From that list there are some that I completely agree with and some that I take issue with. The first few I agree with are the "no module or namespace system", "implicit conversions", and the "no macro system". These are huge problems with C in the modern world and while things like the module and namespace systems can be halfhazardly programmed into the language like in the method described previously the other pieces of having undefined math behaviour and no macro system really can cause a lot of problems. The next thing is the lack of pattern matching or even predicate matching in a language-supported way. It's stuff you can halfheartedly program in but there is a lot of heavy lifting to be done. It's so ubiquitous now to have good switch pattern matching that it is one of the first things you miss when working in C.

The checked access to dynamically allocated blocks is a huge issue that doesn't need much debate, but at the same time some of the things you need C to do might include situations where checking access is something you can't afford. It would be good if there was a standardized alternative to malloc that did this sort of thing, but at the same time there has to be at least ONE good language that doesn't. It is almost a chicken and the egg sort of problem and it just so happens C is the egg where checked dynamic memory comes from.

Array slicing is absolutely a great tool in a lot of other languages, but it isn't impossible to do in C, and you could do it without macros. See my array slice library.
The things I start to disagree with are the "built-in string datatype is a joke," as I feel it's not really as much of a problem. Yes it's tricky and hard to use but if you play by the rules everything works out fine. It's not impossibly hard to do strings right, and most people write a small utility library for strings early enough in their C experience that it ceases to be a problem, and also it works for them.

All in all while valid complaints, most of the things you can program into a language rather easily.

Why C is for me

Most languages can interface with C with limited problems.Why? Because they are written in C/C++ to begin with, or at least have some kernel that's in C. If you write a good function or set of functions in C you can carry them with you pretty much anywhere you go. I point to this very relevant post from the guy who wrote 0MQ. If you are trying to build a core feature or component and you want people to be able to use it you should heavily consider writing it in C, and that's something I do more often than not.

The key thing that C provides is that it has some really straightforward best practices to try to make code survivable. They are:

  • Check every parameter
  • Check every return value
  • Make sure to free() at the same level you malloc()
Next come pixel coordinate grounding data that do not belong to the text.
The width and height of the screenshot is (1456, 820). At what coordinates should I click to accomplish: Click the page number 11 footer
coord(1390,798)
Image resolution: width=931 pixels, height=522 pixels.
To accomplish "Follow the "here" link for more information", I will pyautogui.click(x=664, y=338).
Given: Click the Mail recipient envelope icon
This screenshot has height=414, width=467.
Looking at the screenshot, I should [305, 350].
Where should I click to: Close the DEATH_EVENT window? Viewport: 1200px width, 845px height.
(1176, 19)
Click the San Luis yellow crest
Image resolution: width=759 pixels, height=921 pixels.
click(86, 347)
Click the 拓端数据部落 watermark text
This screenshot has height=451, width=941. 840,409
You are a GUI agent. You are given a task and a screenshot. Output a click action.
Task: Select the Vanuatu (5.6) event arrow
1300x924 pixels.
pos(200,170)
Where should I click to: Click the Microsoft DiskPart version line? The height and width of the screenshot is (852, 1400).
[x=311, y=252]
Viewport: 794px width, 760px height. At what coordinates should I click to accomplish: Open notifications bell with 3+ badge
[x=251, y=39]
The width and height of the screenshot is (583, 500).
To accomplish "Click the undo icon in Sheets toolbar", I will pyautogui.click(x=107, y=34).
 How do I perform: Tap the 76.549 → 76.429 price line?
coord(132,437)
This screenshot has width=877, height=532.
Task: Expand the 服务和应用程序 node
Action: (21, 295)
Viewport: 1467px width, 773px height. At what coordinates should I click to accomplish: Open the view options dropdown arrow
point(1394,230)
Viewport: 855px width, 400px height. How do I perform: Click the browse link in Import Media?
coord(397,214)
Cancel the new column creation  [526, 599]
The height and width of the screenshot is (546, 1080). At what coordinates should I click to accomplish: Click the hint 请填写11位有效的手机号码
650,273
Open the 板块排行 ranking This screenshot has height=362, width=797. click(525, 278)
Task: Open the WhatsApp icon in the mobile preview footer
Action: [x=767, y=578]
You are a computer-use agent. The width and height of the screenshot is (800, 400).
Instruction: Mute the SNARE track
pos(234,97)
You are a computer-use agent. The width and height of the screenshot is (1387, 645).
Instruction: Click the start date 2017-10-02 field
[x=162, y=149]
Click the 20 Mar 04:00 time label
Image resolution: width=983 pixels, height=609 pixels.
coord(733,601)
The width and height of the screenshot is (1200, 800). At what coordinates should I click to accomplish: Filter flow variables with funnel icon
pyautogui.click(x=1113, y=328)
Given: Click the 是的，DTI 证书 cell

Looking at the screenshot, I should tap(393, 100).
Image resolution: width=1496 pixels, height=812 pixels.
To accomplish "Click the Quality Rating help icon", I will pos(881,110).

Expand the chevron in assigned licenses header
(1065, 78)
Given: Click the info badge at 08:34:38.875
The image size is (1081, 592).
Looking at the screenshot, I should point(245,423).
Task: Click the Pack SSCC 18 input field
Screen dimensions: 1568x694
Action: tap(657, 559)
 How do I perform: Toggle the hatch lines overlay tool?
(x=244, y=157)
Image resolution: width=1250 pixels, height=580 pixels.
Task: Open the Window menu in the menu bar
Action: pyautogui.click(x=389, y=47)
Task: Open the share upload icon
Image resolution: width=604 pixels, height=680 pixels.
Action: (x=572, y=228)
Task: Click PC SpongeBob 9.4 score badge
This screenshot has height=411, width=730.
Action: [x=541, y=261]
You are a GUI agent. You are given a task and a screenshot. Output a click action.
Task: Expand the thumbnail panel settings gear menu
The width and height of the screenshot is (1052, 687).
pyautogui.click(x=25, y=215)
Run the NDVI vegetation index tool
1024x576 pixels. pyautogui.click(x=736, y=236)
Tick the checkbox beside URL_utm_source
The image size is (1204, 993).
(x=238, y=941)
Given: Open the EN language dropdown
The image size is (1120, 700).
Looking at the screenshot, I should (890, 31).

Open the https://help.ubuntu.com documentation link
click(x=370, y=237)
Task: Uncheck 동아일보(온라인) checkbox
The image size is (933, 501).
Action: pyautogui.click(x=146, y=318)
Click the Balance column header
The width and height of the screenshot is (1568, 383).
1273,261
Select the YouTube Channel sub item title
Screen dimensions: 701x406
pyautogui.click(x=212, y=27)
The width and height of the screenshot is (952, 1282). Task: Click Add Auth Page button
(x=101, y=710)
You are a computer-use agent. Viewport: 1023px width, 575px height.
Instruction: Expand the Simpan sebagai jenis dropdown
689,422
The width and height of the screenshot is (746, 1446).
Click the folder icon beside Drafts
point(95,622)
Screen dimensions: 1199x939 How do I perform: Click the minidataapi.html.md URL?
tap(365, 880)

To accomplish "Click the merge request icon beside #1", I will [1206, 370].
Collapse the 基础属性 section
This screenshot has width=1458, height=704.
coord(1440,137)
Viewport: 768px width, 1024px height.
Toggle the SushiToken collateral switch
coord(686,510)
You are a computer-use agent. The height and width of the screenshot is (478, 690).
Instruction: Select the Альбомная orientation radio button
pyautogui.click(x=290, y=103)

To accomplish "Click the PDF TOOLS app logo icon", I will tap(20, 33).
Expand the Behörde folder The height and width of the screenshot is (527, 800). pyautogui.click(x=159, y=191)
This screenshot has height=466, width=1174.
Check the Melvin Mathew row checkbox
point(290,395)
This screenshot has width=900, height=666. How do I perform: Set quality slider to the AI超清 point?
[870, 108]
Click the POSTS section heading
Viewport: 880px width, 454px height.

That's it. That's all you have to do and you can easily reign in most of the possible outcomes of a particular function. It's easy to remember and actually do. Did you get an OOM problem from malloc? Not a problem because you checked the return value and did something about it if it went south. Did you pass in a NULL pointer on accident? Doesn't matter because you checked it. What about memory leaks? I tread carefully and know when malloc() is called and I try to free() it at the same level I allocated it. No return value? It should work 100% every time and handle all of the loose ends of memory, forming a complete thought. If you want some other good ideas check out the CERT C Secure Coding Standard as it gives you a fairly explicit list of things not to do in your C program (and probably some good habits to get into).

Anyway my moral of the story is that C isn't magic, it gets the job done and is not some sort of insurmountable challenge to use reasonably well.